Thastain was, in fact, getting weary of Mandralisca and his icy-souled ways. Mandralisca treated him reasonably well, even seemed to find his company somewhat amusing, but he knew how little that really meant. Even the Metamorph had been able to see the contempt behind the Count’s use of the mock title of “duke” for him.

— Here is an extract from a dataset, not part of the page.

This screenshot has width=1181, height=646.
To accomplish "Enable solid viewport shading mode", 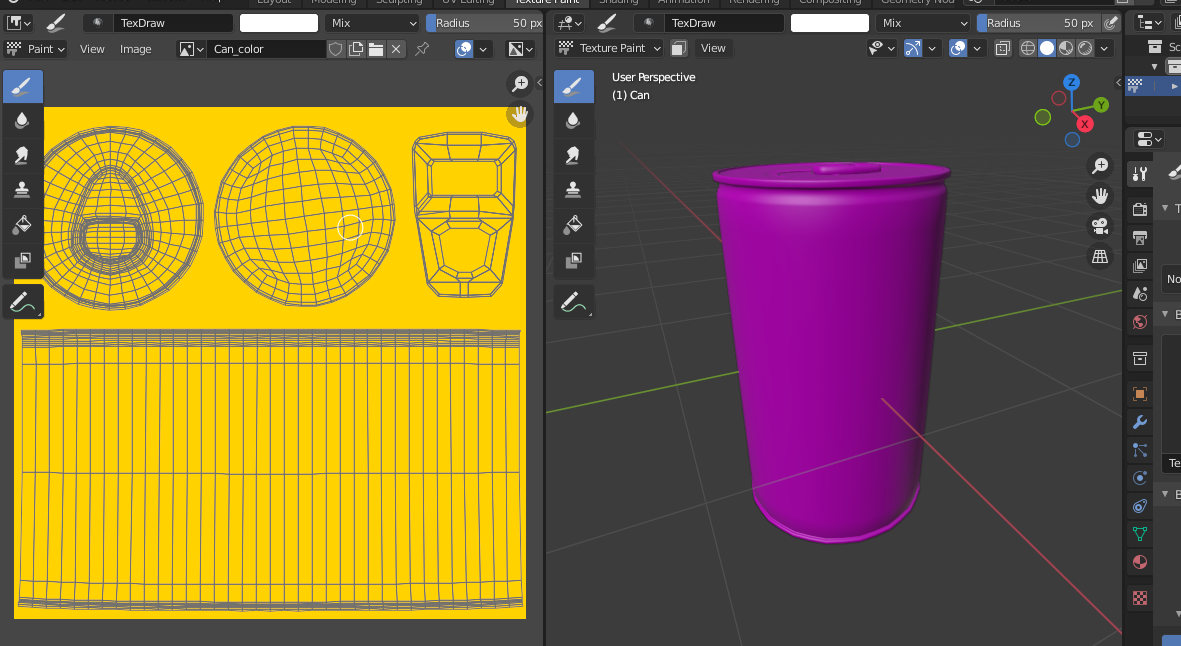I will [1046, 48].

“Do you notice,” Jacomin Halefice said, as they stood by the riverfront walk eating their sausages, “how tense the Count has become these days? Not that he was ever a man of easy spirit. But the slightest provocation now is enough to set him twanging like a tightly strung harp-string.”

“Indeed,” said Thastain noncommittally. He had learned long ago the great value of listening and nodding and saying very little of his own when Count Mandralisca was the subject of the discussion.

“Khaymak thinks he is overusing the helmet,” Halefice went on. “Night after night he roves the world with it, entering people’s minds and doing what he does to them. Barjazid says that the helmet is a wearying thing to use, when one uses it as much as that. And who would know better?”